• SET OF TASKS:
1. In the passage on productions of Fat Pig, which company staged the play in Pennsylvania in 2010?
2. Repeat word for word the part of the passage on productions of Fat Pig starting with "The production was hailed" and going on through "to be seeing.".

The production was hailed by San Francisco Chronicle drama critic Robert Hurwitt, who wrote, "This is LaBute at the best of his bad-boy sensitive mode." Arielle Little wrote in The Daily Californian:

Playwright Neil LaBute's Fat Pig... is an alternately rude and heartwarming play with sweet moments, insults, and profanity. It is an all-out assault on the image-obsessed, morally craven culture that the current generation constantly is bombarded with and often embraces. And it is so good it is almost painful to watch. It is, in short, the type of theater we need to be seeing.

=== Philadelphia ===
Pennsylvania's Theatre Horizon company staged the play from April 9 to May 1, 2010. It was directed by Matthew Decker and featured Ed Renninger (Tom), Melissa Joy Hart (Helen), Paul Felder (Carter), and Erin Mulgrew (Jeannie).

=== Mexico City ===
During April 2010, the show was staged in Mexico City at the Teatro Fernando Soler. Under the title Gorda (lit. 'Fat Woman'), the production was set in Mexico and presented in Spanish.

=== São Paulo ===
Under the title Gorda, the show was staged in São Paulo, Brazil, at Teatro Procópio Ferreira. It ran from March 4 to the end of May 2010. It was directed by the Argentinian Daniel Veronese, who also staged this version of the play for almost two years in Buenos Aires, Argentina.

• INFORMATION SHOWN:
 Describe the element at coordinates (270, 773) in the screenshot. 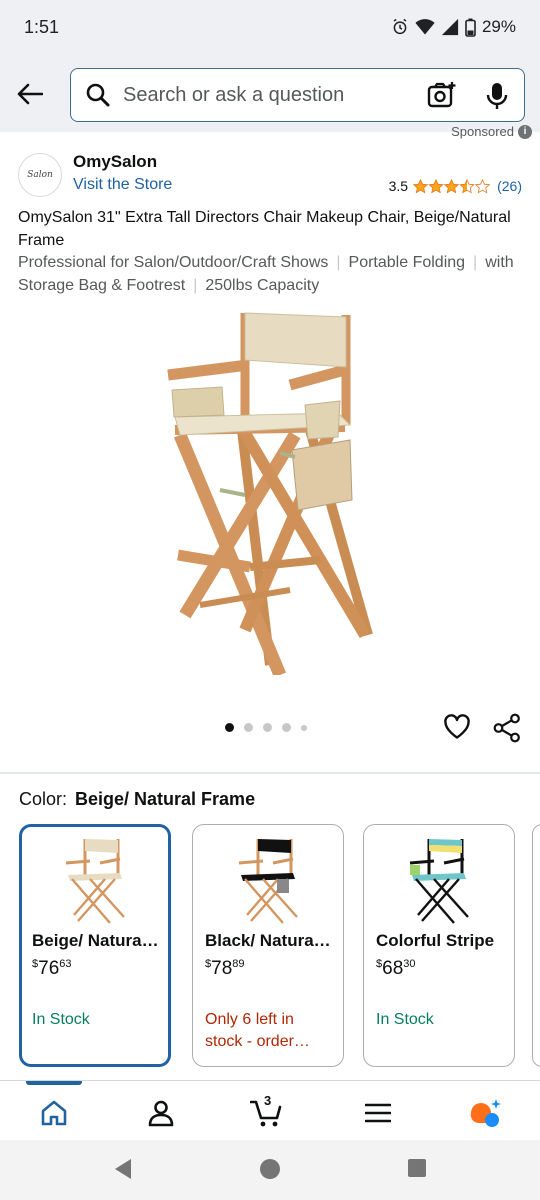

I see `section-divider` at that location.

• SOLUTIONS BELOW:
1. Theatre Horizon

2.
The production was hailed by San Francisco Chronicle drama critic Robert Hurwitt, who wrote, "This is LaBute at the best of his bad-boy sensitive mode." Arielle Little wrote in The Daily Californian:

Playwright Neil LaBute's Fat Pig... is an alternately rude and heartwarming play with sweet moments, insults, and profanity. It is an all-out assault on the image-obsessed, morally craven culture that the current generation constantly is bombarded with and often embraces. And it is so good it is almost painful to watch. It is, in short, the type of theater we need to be seeing.